TEXTAUSZUG.
Dekarbonisierung

Digitale Lücke schließen: Mit Plan heizen statt nach Gefühl

Energetische Sanierung galt lange als rein bauliche Aufgabe: Fenster tauschen, dämmen, Heizung erneuern. Doch nicht die Technik allein bringt Fortschritt, sondern das Zusammenspiel – und das lässt sich nur digital steuern.

Der Gebäudesektor trägt mit rund 36 Prozent einen erheblichen Anteil an den CO₂-Emissionen in Europa. In Deutschland entfielen laut Umweltbundesamt im Jahr 2023 allein auf die Raumwärme 25,6 Prozent des gesamten Endenergieverbrauchs, weitere 5,1 Prozent auf Warmwasser – zusammen also mehr als 30 Prozent. Und während der Stromsektor in den letzten Jahren deutliche Fortschritte gemacht hat, stagnieren die Emissionen im Gebäudebereich. Die Gründe dafür sind bekannt: Ein hoher Anteil an Bestandsimmobilien mit veralteter Technik, träge Prozesse, fehlende Transparenz.

Noch immer wird in vielen Gebäuden nach Gefühl geheizt: Lieber zu viel als zu wenig, sicherheitshalber rund um die Uhr. Heizkurven werden selten überprüft, Anlagen nicht an reale Nutzungsprofile angepasst. Die Folgen sind überdimensionierte Laufzeiten, ineffizienter Betrieb und unnötig hohe Kosten. Zudem unterläuft dieser energetische Blindflug jedes klimapolitische Ziel.

Politische Ziele und die Realität im Bestand

Die politische Richtung ist längst definiert: Bis 2045 soll der Gebäudesektor in Deutschland klimaneutral sein. So müssen die Emissionen laut dena-Leitstudie bereits bis 2030 um 44 Prozent sinken. Doch die Lücke zwischen politischen Zielsetzungen und der Realität in der Wohnungswirtschaft ist tief. Besonders eklatant wird sie dort, wo verlässliche Daten, automatisierte Steuerung und digitale Übersicht fehlen. Noch immer basieren viele Entscheidungen im Bestand auf Schätzwerten oder Erfahrungswissen statt auf belastbaren Echtzeitdaten. Denn wer seine Energieverbräuche nicht kennt, kann sie auch nicht steuern. Eine Wärmewende ohne digitale Unterstützung? Nicht denkbar.

Digitale Systeme schaffen Transparenz. Sie messen kontinuierlich, analysieren automatisch, und reagieren in Echtzeit. Sie ersetzen die manuelle Kontrolle durch algorithmische Intelligenz und ermöglichen eine präzise, vorausschauende Steuerung. Heizsysteme können heute lernen, ob ein Raum tatsächlich genutzt wird, wie sich das Wetter entwickelt und welche Vorlauftemperatur nötig ist, um den Komfort zu sichern, ohne Energie zu verschwenden.

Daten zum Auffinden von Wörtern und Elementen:
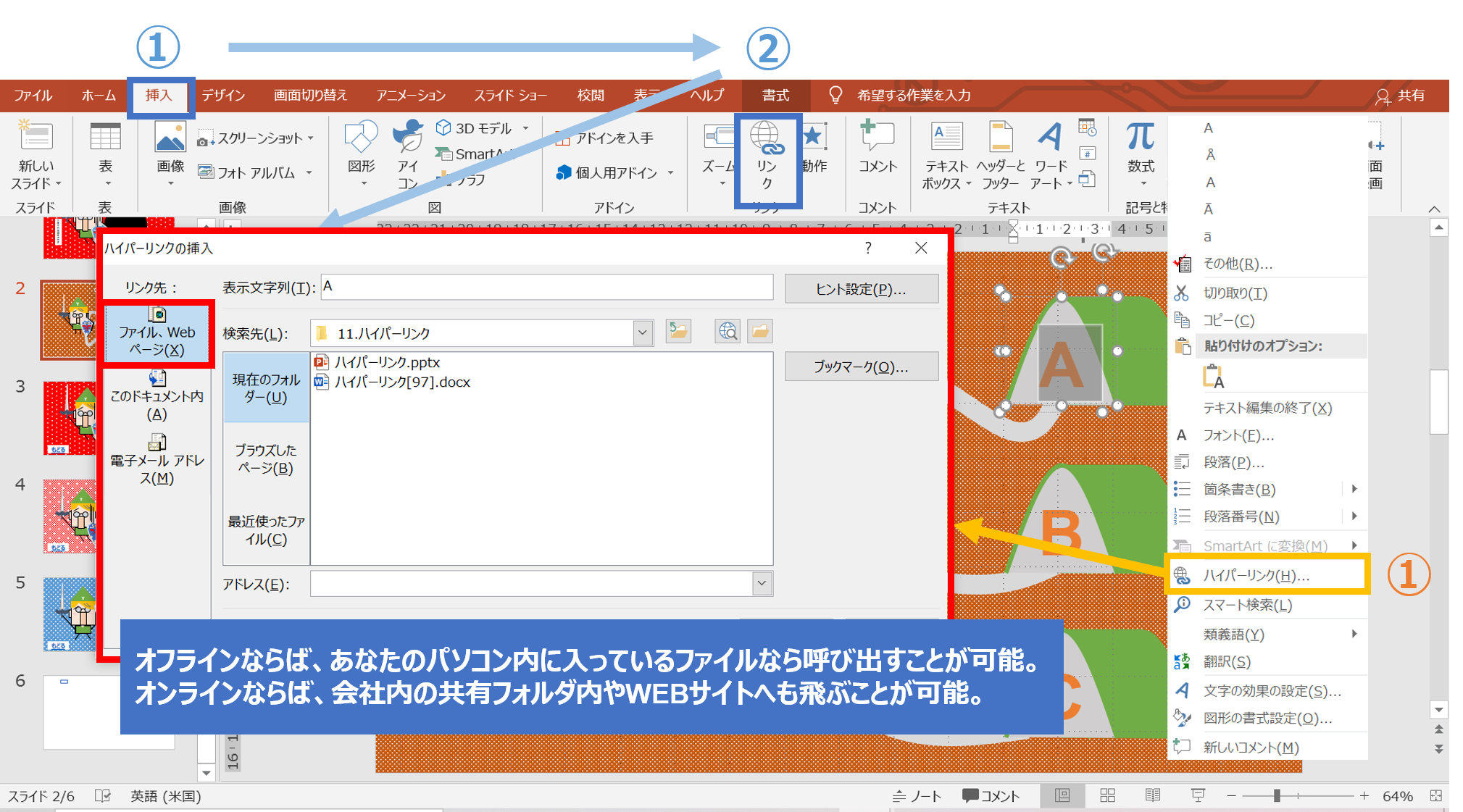Select ハイパーリンク.pptx in file list
Screen dimensions: 1463x812
click(386, 362)
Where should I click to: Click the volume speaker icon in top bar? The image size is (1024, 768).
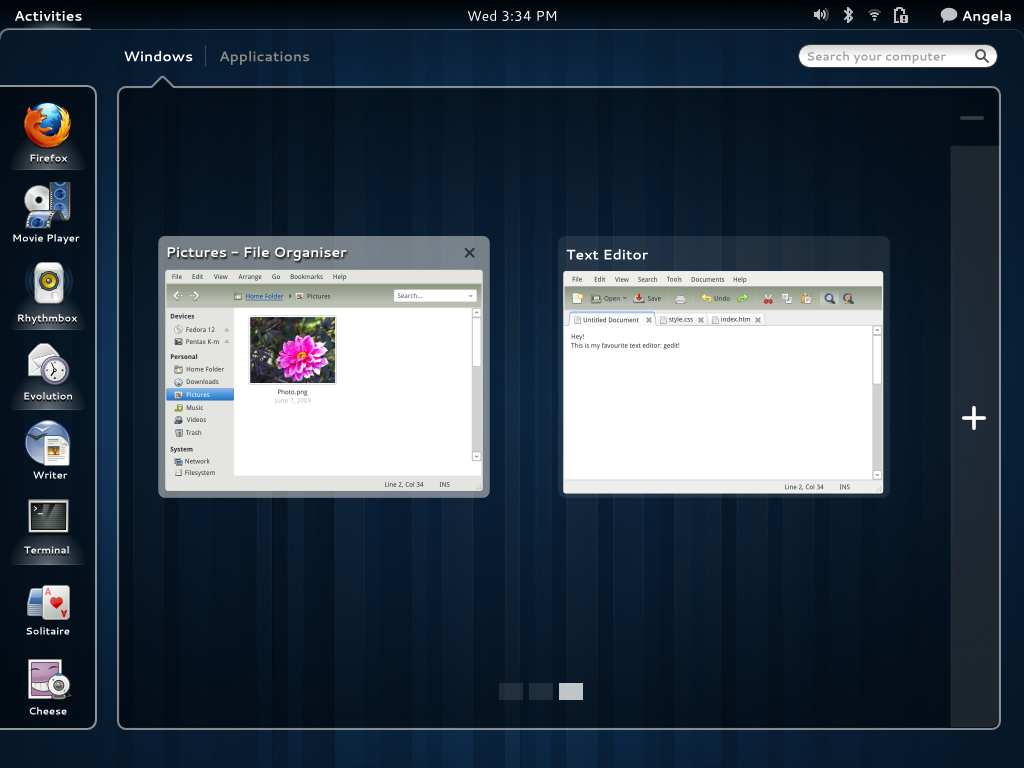[820, 15]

AUFGABE 1.
Entnimm dem Textauszug über digitales Heizen die Passage von „Dekarbonisierung“ bis „Prozesse, fehlende Transparenz.“ wortgetreu.
AUFGABE 2.
Führe den Text über digitale Heizungssteuerung im Gebäudebestand nach seinem letzten Satz weiter.

LÖSUNG 1.
Dekarbonisierung

Digitale Lücke schließen: Mit Plan heizen statt nach Gefühl

Energetische Sanierung galt lange als rein bauliche Aufgabe: Fenster tauschen, dämmen, Heizung erneuern. Doch nicht die Technik allein bringt Fortschritt, sondern das Zusammenspiel – und das lässt sich nur digital steuern.

Der Gebäudesektor trägt mit rund 36 Prozent einen erheblichen Anteil an den CO₂-Emissionen in Europa. In Deutschland entfielen laut Umweltbundesamt im Jahr 2023 allein auf die Raumwärme 25,6 Prozent des gesamten Endenergieverbrauchs, weitere 5,1 Prozent auf Warmwasser – zusammen also mehr als 30 Prozent. Und während der Stromsektor in den letzten Jahren deutliche Fortschritte gemacht hat, stagnieren die Emissionen im Gebäudebereich. Die Gründe dafür sind bekannt: Ein hoher Anteil an Bestandsimmobilien mit veralteter Technik, träge Prozesse, fehlende Transparenz.

LÖSUNG 2.
Technik, die mitdenkt

Diese digitale Intelligenz ist kein Selbstzweck. Sie bringt klare Vorteile für die Wohnungsbranche: Statt starrer Technik entsteht ein dynamisches System, das sich laufend anpasst. Verbrauchsspitzen werden geglättet, Fehlerquellen früh erkannt, Wartungszyklen optimiert. All das spart dauerhaft Energie. Darüber hinaus reduzieren digitale Lösungen personellen Aufwand. Heizkostenabrechnungen, gesetzliche Reportingpflichten, Mieterkommunikation: Prozesse, die früher Wochen dauerten, lassen sich heute in Minuten abbilden. Und nicht zuletzt verbessert sich die Planbarkeit: Investitionen lassen sich gezielter tätigen, weil klarer ist, wo tatsächlich Handlungsbedarf besteht.

Aber das vielleicht stärkste Argument für den digitalen Weg liegt woanders: Er ist der Einzige, der kurzfristig und langfristig wirkt. Während bauliche Maßnahmen Jahre in Anspruch nehmen können, bringen digitale Systeme sofort Ergebnisse – ohne aufwendige Eingriffe, ohne lange Vorlaufzeiten.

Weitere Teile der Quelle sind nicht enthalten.